The overdose prevention workshop, featuring Reilly Glascow of the Lower East Side Harm Reduction Center, sounded exciting to me. I like to think I have the capacity to save someone one day, say on a subway train. It would be nice to have no one overdose on opiates, but alas, to have the tools to prevent someone from dying? At the workshop, we were instructed how to use the prescription drug Naloxone; when utilized, it can prevent someone from dying from an opiate overdose. There are two ways to administer the drug: through injection (a needle, ahem), and through the nasal passages. I opted for the latter, as I can't imagine administering an injection with my loathing of needles. All students who attended the workshop received a card stating they had been trained, and a free overdose prevention kit. I've been keeping the bag with me; it makes me feel like a social work superhero without the cape or glamour.

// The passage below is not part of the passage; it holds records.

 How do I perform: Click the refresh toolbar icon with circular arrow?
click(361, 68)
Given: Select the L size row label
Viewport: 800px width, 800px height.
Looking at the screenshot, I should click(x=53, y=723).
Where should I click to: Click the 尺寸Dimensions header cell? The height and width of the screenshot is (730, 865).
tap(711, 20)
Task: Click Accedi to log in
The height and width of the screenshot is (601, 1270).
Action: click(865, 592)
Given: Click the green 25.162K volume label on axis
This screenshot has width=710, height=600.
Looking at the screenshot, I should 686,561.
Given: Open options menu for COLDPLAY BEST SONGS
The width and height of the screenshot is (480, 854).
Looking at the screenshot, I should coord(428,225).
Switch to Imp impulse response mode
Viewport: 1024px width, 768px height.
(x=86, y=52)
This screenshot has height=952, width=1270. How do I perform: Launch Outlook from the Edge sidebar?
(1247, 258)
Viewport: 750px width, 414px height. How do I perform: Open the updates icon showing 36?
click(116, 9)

The last two workshops, on licensing requirements state to state, and professional development opportunities through the Silver School and the Wasserman Career Center started to kick my gears into "future" mode. I don't mean having senioritis or thinking about graduating in May (because my mind does go there), but in terms of what I want for my future. Do I know which organizations I'm going to apply for jobs? I felt more prepared knowing that the Silver School is there to walk students through the process. I've just had my resume reviewed by the Wasserman Career Center, and posted my strengths and career goals on the NYU Silver Career and Professional Development tab on NYU classes. We often think of finishing graduate school and thinking, "That's it! I'm done." But there is so much more potential for our paths. It can be both daunting and exciting. I recently signed up for the NYU Mentor Network. I see it as going on a date with an organization, and it feels reassuring to know I can get a sense of what a job title is like before I apply.
Students considering applying to the NYU Silver School of Social Work should know that the School cares about its students and gives them the tools to be the best social work they can be. Professional Development Day is just one small example how the School does this.